Carroll’s Bill the “Dyslexia Diagnosis Access Act” Passes the State Assembly

Would require health insurance plans to pay for neuropsychological exams to diagnose dyslexia

Albany, NY Assemblymember Robert Carroll (D/WF-Brooklyn) announced that his bill the “Dyslexia Diagnosis Access Act” (A.2898) passed the New York State Assembly unanimously last night. 

This legislation would require that private health insurance policies pay for neuropsychological exams for the purpose of diagnosing dyslexia. Most medical insurance companies do not reimburse for this and schools typically only offer limited assessments. Neuropsychological exams are often administered over the course of two days and currently may cost in excess of six thousand dollars making them unaffordable to many families.

Studies indicate that as many as one in five children may have dyslexia or another phonemic awareness issue. As well as hampering students’ educational achievement, untreated dyslexia and other learning disorders increase the risk of anxiety, depression, suicide, drug use, and incarceration; this leads to increased healthcare costs as well as substantial costs to society. Educational research has unequivocally demonstrated that early identification of dyslexia, coupled with intervention and multisensory sequential phonics instruction drastically improves educational outcomes limiting the harm caused by dyslexia.

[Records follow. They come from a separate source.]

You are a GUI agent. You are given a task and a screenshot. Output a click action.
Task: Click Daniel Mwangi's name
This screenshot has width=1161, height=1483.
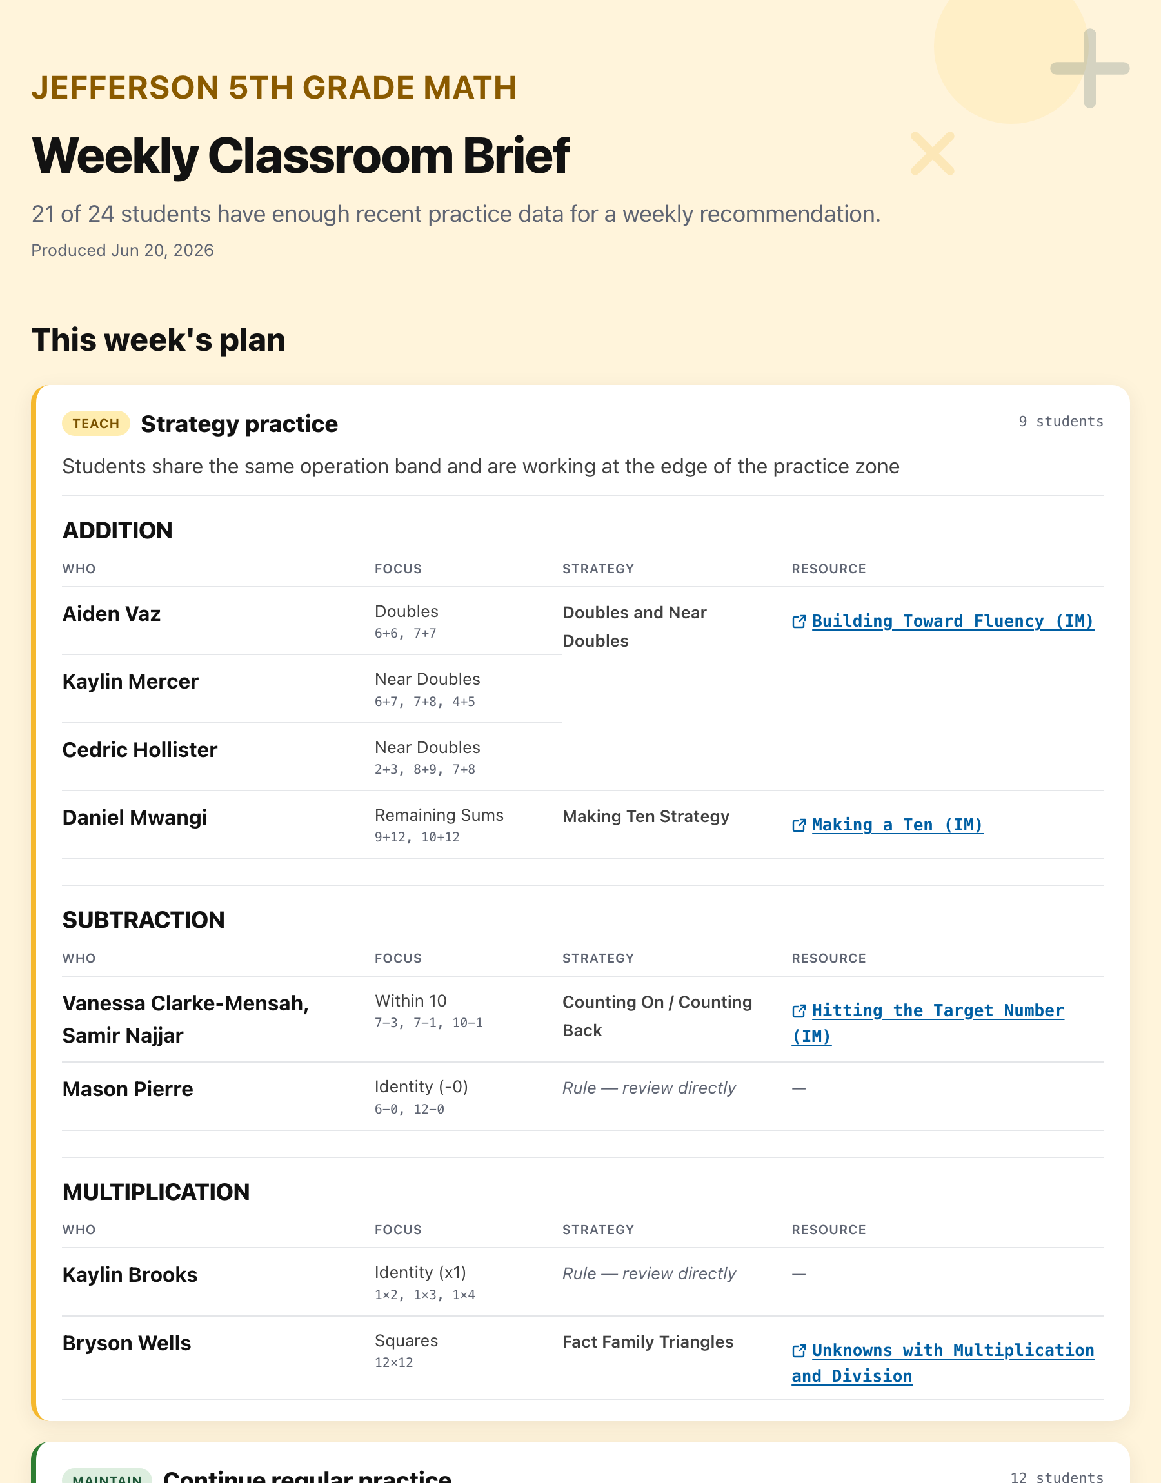coord(135,818)
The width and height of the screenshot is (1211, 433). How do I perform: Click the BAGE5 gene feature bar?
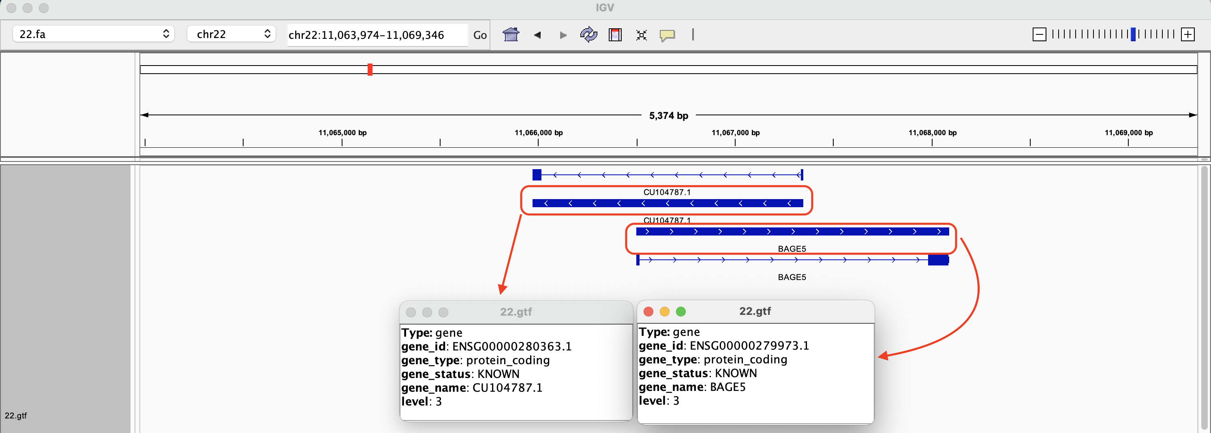[792, 232]
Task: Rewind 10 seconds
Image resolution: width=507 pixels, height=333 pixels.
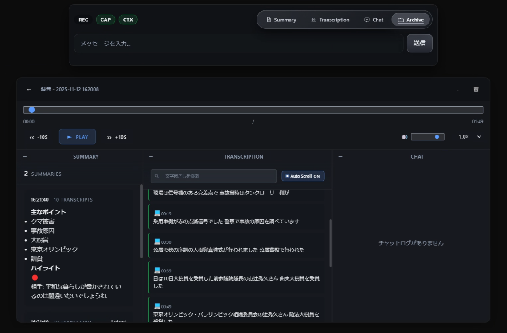Action: (x=39, y=137)
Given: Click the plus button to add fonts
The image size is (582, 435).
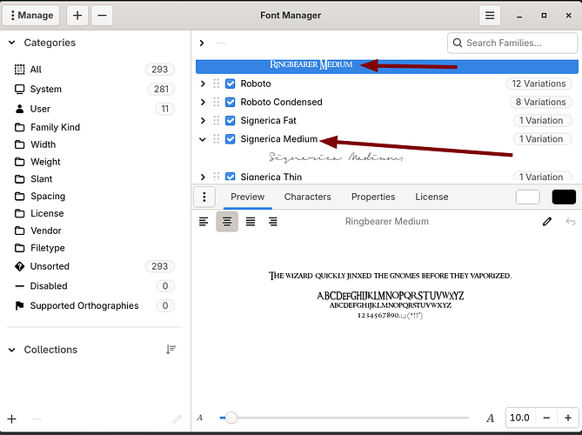Looking at the screenshot, I should [x=78, y=15].
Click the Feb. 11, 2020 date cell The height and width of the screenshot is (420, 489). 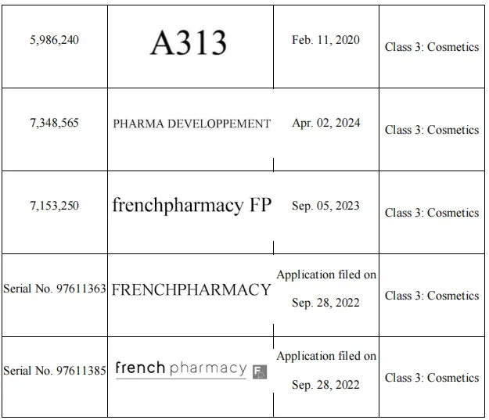[325, 40]
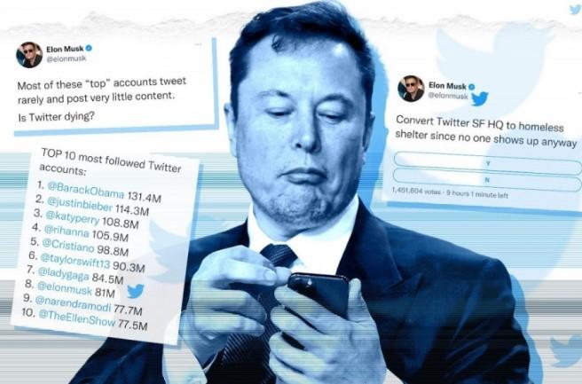Vote Y in the Twitter HQ poll
582x384 pixels.
[x=488, y=162]
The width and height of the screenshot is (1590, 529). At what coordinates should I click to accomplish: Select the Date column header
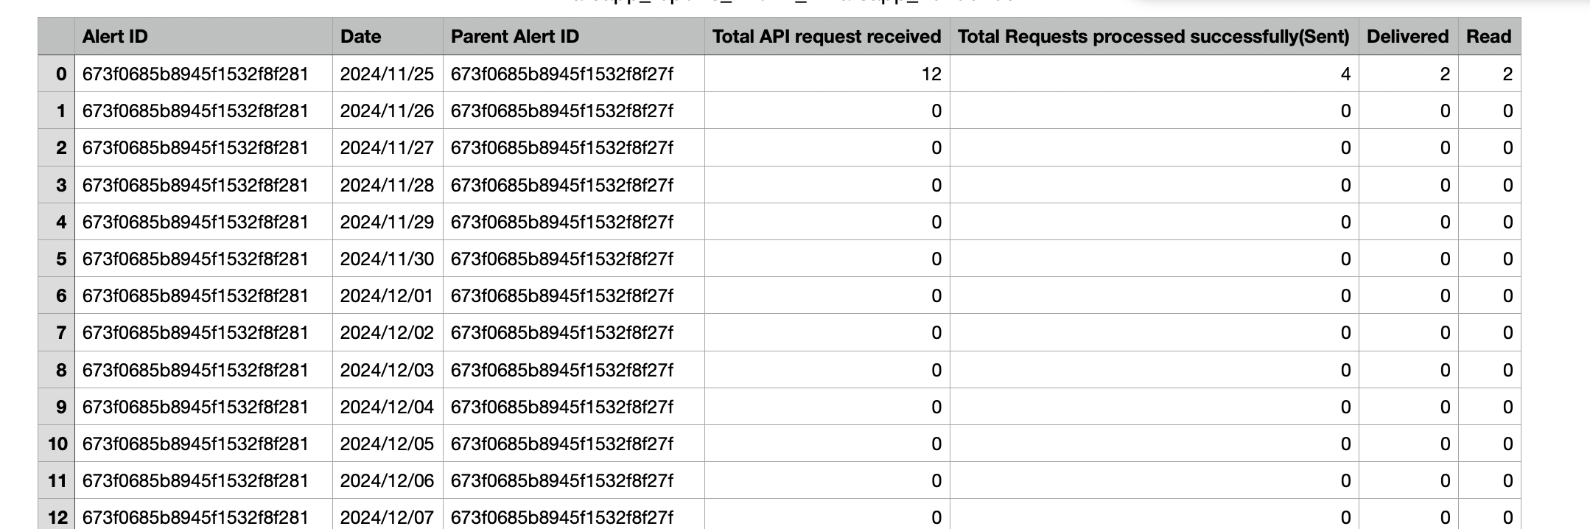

“I was fortunate as a child that my family had the resources to pay for a neuropsychological exam. Being diagnosed with dyslexia was the first step in getting the interventions I needed that literally changed my life,” said Assemblymember Carroll. “This legislation has the potential to help thousands of children and their families. The cost of these assessments will be lower than the costs that result from dyslexia going undiagnosed and untreated. The Senate should move with alacrity to pass this essential legislation.”

“Assemblymember Carroll is making a profound difference for New York City’s underserved children with learning disabilities. The “Dyslexia Diagnosis Access Act” will be a game changer at leveling the playing field and allow many more children access to get the educational tools they need to learn and put them on the path to success,” said Ted Kamoutsis, Executive Director of the Promise Project, which provides neuropsychological exams and teacher training regarding reading disorders for kindergartners in marginalized and underserved communities in New York City.

While responding to an ongoing need of children and families, this legislation is also timely given the anticipated increase in demand for neuropsychological exams as New York City ramps up its efforts to screen students for dyslexia.

The “Dyslexia Diagnosis Access Act” is part of an ongoing and multifaceted effort in the area of dyslexia and literacy education by Assemblymember Carroll. His “Dyslexia Task Force Act” has passed both the Assembly and Senate this year and will now go to the Governor for signature. This February he announced that he directed $100,000 in state funding to PS 107 and PS 295 in New York City School District 15 for structured literacy programming. In 2020 he successfully lobbied the New York City Department of Education to provide dyslexia screening at two schools in his district, PS 107 and PS 130. Over the past two years, he has secured $500,000 in state funding to support the Promise Project at Columbia University which provides neuropsychological exams and teacher training regarding reading disorders for kindergartners in marginalized and underserved communities in New York City. He just successfully secured another $250,000 for the Promise Project in the State’s 2023-23 budget.